It is interesting that I never quite get to a point in my life when I am happy or satisfied and I often, like just now, get to a low point in thinking or existing, I don't know what that is.
I know what it is that troubles me but I seem powerless to actually do something about it. I expect far too much of people and I find that anyone who doesn't perform their job to my standards is an issue to me.
These are problems I've had all my life but I do find bad service, incompetence, hypocrisy and other such traits annoying. I've someone who didn't wrap the goods up properly which arrive broken will not refund me unless I post back (abroad mind you) the item. We are both strongly disagreeing in our own respective languages and I will have great joy in making it very difficult for them but it's for a few pounds and it's the principle in this case. Giving me less than 10% of the value back isn't what you do when you've screwed up.
I've fixed (partially) the data loss problems and everything is now being backed up but I don't like the industrial outcome of my solution.
The heating system needs attention but I haven't got the quote yet so I really need that to budget for at the moment the IT costs have taken that money I put by.

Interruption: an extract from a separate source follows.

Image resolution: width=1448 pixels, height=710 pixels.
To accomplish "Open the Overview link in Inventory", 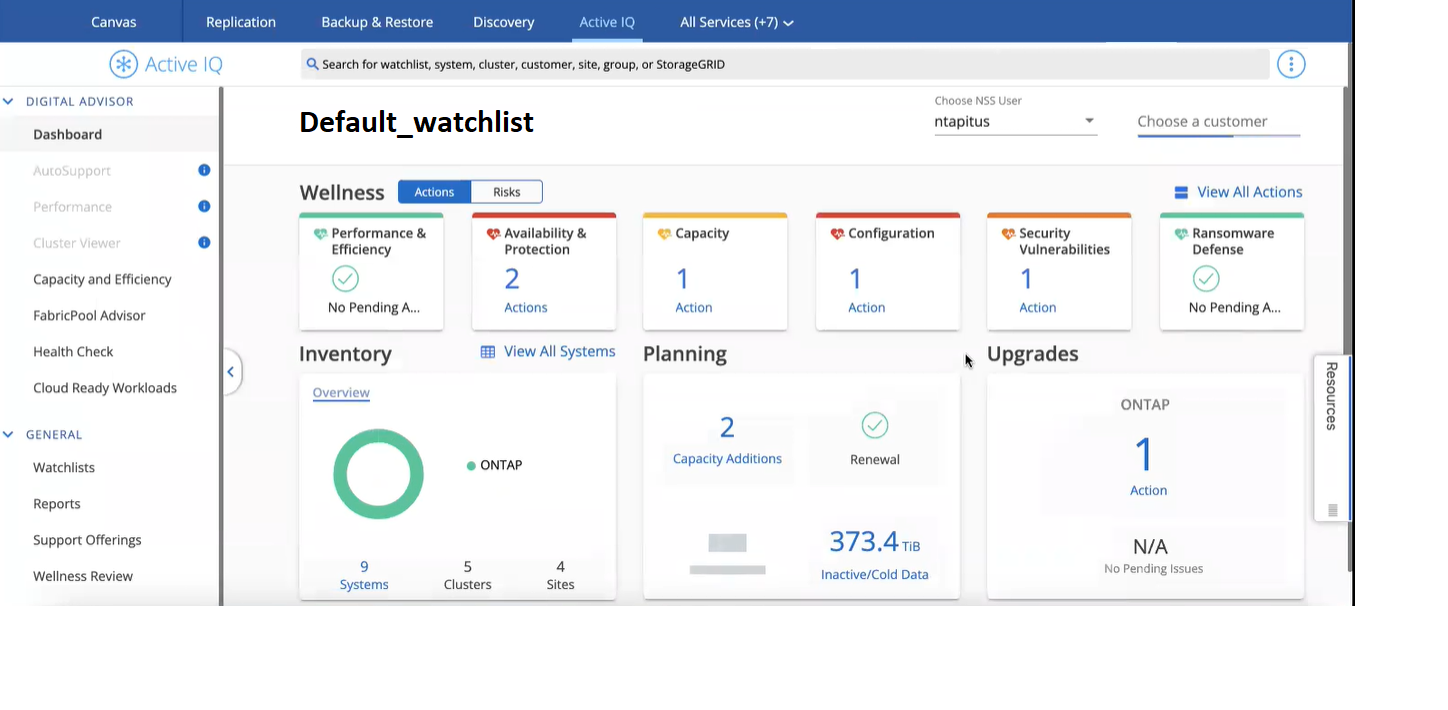I will pyautogui.click(x=340, y=392).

The App Developer is about to deliver me more bad news. What a surprise, it's slipped again and I've got to the point now where I really cannot be bothered to be upset anymore about it. I have never known anything so bad. There is a book called "The Mythical Man Month" by Fred Brooks it was published way back in the 1970s I think. It led to Brooks's Law and projects fall behind one day at a time and it is an interesting read. I used to talk about this as part of my job and I used the analogy that if it took 1,000 men I month to build a mile of road then if I put 30,000 men on it, we'd do it in a day! Here lies the challenge of Project Management in that it isn't a spreadsheet world and you cannot just add more resource and expect things to be done quicker (there are lots of reasons).
So, it's a classic tale of optimism versus talent versus in this case and in what will soon be seven years, he has only hit one target milestone and that's the first one. So what do I do? I've already got angry, helpful, given extra money and been hard and soft man with him. I've read him his future in my Crystal Ball and it isn't pleasant. It will be what it will be but my fabled Christmas Launch originally for 2019 hasn't happened yet again.

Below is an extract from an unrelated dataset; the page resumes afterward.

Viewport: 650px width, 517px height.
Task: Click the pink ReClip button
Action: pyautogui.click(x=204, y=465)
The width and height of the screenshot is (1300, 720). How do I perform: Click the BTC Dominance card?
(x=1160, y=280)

I find myself in a sloth of despondency yet I don't need to be. I know this, I try quite hard to not be (perhaps where I am going wrong). I should just be in the moment but it seems it's just one thing after the other. Of course you shouldn't worry about these as what else can you do but I feel that I am piling stuff on and not taking it off. I need to start to care less or not at all about such things and get on with my life and start to enjoy retirement. At the moment, I miss work even though I feel that I am working a lot more than I should.
I will have to tackle this as I feel that it is dragging me down.